“Io mi dichiaro innocente per quanto riguarda lo spaccio e colpevole per quanto riguarda la detenzione.”
Una storia vera che ha toccato nel profondo la cronaca italiana e che continua a suscitare dibattito; un film che non sta facendo altro che fomentare la discussione sul tema: le Forze dell’Ordine in Italia in passato si sono macchiate di abusi non da poco, inutile negarlo. Con questo non vorrei fare di tutta l’erba un fascio: le mele marce ci sono in tutto il mondo, in tutti gli ambienti. E lungi da me giudicare questo caso: ci sono processi ancora in corso che si spera diano risultati e giustizia; quello che ci vuole far vedere il film sono “solo” gli ultimi giorni di vita di Stefano Cucchi, ricostruiti secondo le testimonianze di chi li ha passati con lui e venute a galla dalle migliaia di pagine di verbali che regista e sceneggiatori si sono studiati per la produzione.

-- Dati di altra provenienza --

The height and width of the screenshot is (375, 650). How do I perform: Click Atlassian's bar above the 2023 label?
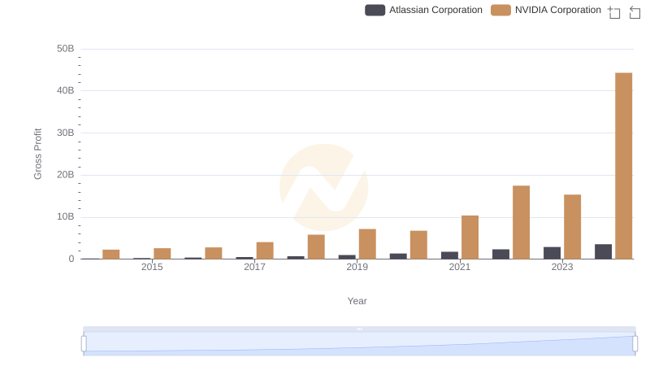(x=552, y=253)
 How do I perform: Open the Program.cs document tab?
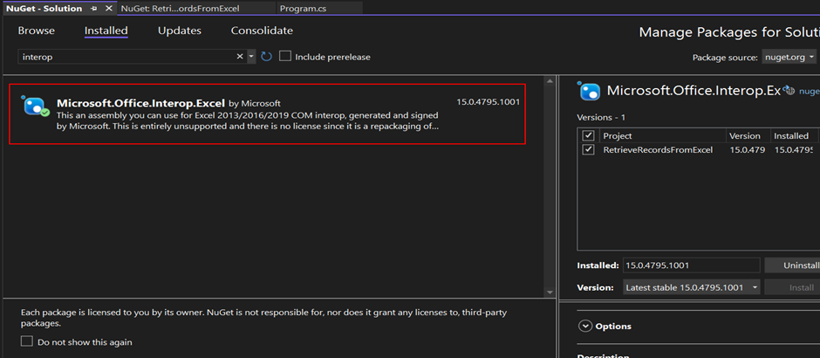pos(303,8)

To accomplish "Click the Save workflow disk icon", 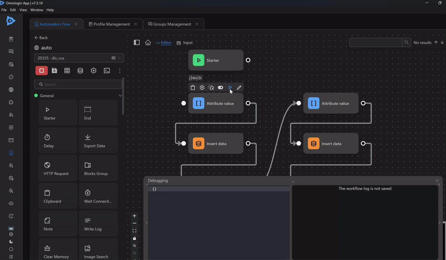I will point(54,71).
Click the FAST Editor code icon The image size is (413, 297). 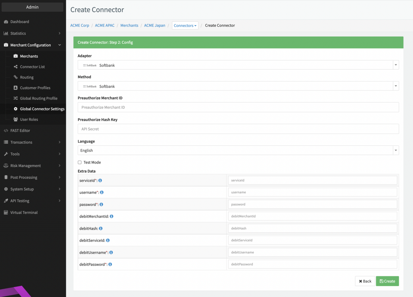tap(6, 131)
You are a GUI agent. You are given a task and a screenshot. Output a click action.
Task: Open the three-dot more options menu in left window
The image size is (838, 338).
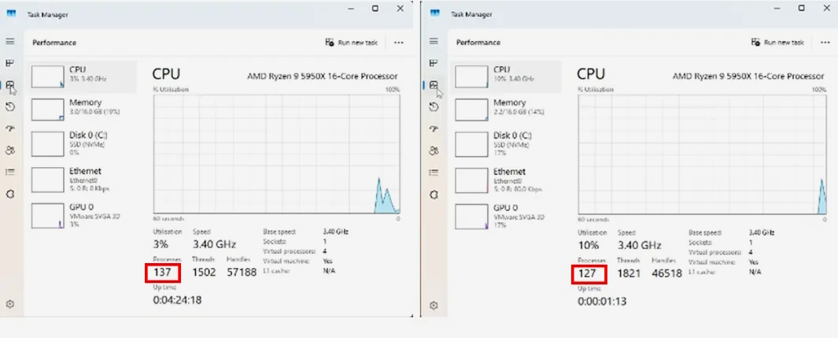point(399,43)
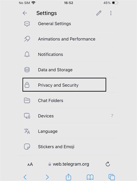Tap the pencil edit profile icon
The height and width of the screenshot is (181, 137).
[x=99, y=13]
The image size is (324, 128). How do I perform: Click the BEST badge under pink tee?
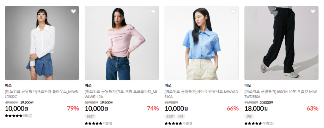pyautogui.click(x=90, y=116)
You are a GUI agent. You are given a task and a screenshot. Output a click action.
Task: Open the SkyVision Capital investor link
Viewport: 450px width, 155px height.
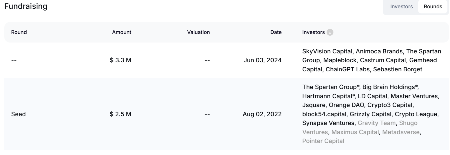pos(327,51)
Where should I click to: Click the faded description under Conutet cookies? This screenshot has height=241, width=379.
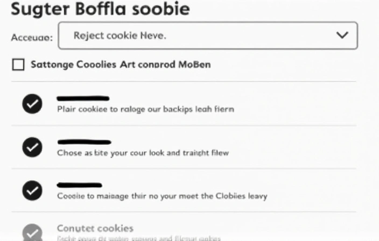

Non mi dilungo con i fatti di cronaca, si possono reperire semplicemente cercando tra le centinaia di articoli scritti a riguardo negli anni. Ciò che vorrei sottolineare è solo l’aspetto cinematografico della pellicola, selezionata come film d’apertura della sezione “Orizzonti” alla 75ª Mostra internazionale d’arte cinematografica di Venezia, prodotta da Netflix e distribuita da Lucky Red. È una produzione cruda, gli ultimi attimi in vita di un ragazzo con cattive abitudini ma vittima di ingiustizia. Un film forte, recitato egregiamente da Alessandro Borghi che ci trasmette potentemente le emozioni e sofferenze di Stefano. Lo strazio che la famiglia ha dovuto subire quasi è marginale rispetto alla centralità dell’interpretazione dell’attore romano; non è tuttavia né da scartare né da ignorare in quanto è parte integrante di una vicenda che nel complesso non può che indignare. Film da vedere senza sé e senza ma.